22 mars 2016

Citizenfour (2014) Laura Poitras


Edward Snowden. L'ingénieur système qui a révélé au monde entier ce que la NSA, agence américaine, réalisait au jour le jour avec l'aide d'autres agences internationales : surveiller l'ensemble des données transitant via le numérique. Enregistrons tout et cherchons ensuite, c'est plus simple.
Le documentaire relate la période qui précède les révélations de Snowden, révélations légitimes qui montrent qu'il n'y a plus de vie privée ou, en tout cas, que celle-ci est stockée et utilisable à tout moment. 
Les avancées technologiques permettent cet usage et nous voici vulnérables. Entre ceux qui pensent que nous n'avons rien à cacher, ceux qui pensent que la traque des terroristes entérinent ces méthodes, ceux qui crient à l'invasion de la sphère privée... le débat et vif et les questions restent ouvertes. Le désir de sécurité et la volonté d'être libre se rencontrent en ces points précis.
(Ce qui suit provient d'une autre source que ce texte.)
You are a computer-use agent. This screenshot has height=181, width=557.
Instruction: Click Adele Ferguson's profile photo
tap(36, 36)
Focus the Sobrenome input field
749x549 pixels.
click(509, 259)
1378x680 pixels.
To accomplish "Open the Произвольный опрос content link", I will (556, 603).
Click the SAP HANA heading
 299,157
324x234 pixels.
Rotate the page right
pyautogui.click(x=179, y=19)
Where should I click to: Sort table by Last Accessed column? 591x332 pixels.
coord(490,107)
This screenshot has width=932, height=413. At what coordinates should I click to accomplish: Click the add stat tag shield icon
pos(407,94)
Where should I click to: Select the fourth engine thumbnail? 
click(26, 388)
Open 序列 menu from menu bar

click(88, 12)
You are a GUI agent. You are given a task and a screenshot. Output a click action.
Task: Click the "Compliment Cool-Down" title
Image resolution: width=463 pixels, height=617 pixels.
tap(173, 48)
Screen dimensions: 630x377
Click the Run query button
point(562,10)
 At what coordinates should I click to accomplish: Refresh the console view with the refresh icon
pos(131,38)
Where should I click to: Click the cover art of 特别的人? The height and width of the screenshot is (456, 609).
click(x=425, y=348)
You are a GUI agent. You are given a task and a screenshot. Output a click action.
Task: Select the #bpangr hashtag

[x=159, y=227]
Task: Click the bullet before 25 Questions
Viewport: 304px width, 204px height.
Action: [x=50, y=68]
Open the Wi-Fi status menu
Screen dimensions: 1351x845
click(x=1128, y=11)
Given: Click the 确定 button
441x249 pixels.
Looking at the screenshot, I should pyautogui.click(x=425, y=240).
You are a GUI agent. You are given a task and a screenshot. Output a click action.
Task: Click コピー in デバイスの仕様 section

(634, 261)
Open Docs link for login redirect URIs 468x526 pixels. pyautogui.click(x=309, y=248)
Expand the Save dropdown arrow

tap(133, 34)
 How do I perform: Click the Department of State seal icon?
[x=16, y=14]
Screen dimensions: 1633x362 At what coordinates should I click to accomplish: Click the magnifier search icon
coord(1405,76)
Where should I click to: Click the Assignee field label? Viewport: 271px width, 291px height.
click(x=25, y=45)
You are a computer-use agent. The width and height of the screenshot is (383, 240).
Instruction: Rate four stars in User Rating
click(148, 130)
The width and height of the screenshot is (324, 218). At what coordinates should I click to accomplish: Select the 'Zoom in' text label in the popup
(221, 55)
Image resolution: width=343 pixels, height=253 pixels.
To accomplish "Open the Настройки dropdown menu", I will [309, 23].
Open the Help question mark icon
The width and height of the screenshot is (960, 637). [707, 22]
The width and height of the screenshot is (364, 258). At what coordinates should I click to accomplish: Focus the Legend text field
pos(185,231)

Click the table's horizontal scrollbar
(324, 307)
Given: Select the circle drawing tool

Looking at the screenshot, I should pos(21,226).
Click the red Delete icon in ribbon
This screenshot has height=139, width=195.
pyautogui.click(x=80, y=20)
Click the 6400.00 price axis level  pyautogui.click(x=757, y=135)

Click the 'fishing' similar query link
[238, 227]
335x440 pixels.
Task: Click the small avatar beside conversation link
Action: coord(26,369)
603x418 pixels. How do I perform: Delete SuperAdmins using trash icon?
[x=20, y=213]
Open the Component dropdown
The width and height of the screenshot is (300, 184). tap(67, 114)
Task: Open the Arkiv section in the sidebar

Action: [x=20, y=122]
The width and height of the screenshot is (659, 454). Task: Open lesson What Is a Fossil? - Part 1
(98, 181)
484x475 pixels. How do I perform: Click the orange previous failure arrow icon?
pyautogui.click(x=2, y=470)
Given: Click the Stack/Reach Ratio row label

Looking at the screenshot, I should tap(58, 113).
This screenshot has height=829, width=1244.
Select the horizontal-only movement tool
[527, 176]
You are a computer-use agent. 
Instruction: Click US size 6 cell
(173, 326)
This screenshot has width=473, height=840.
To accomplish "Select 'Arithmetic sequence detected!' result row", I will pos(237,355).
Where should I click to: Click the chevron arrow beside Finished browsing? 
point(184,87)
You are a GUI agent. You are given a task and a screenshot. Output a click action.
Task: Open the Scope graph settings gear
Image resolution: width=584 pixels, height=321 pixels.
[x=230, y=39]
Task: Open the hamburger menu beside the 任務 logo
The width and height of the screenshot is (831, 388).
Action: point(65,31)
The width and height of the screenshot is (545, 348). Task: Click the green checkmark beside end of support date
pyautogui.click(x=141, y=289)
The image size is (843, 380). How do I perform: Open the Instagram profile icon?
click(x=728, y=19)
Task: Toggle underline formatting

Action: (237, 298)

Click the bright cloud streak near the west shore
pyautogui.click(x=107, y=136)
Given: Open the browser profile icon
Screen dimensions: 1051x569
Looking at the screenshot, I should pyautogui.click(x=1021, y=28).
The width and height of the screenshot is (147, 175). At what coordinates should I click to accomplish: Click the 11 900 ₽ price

J'ai visité une installation de Laura Poitras, au Whitney Museum de New York, ce mois-ci. Je regardais un écran géant montrant des visages qui regardaient les tours du World Trade Center en flammes, visages au ralenti, l'horreur en hors-champ mais dans nos esprits. Ce même écran, au milieu d'une salle diffusait sur son revers les interrogatoires de prisonniers dans des cellules secrètes. 
Puis, plus loin, des ouvertures horizontales, offraient à nos regards d'autres éléments, regards espions, scrutant l'information. 
Ensuite une salle noire, nous nous allongeons, le plafond dévoile des cieux venus de plusieurs endroits de la planète. Quelques mètres plus tard, un autre écran nous apprend qu'une caméra infra rouge nous filme à notre insu, un écran supplémentaire empile les données de nos portables.
Malaise, nous sommes à nu, au centre des regards, au coeur du système panoptique.

C'est le sujet du film. C'est la vie qu'on mène.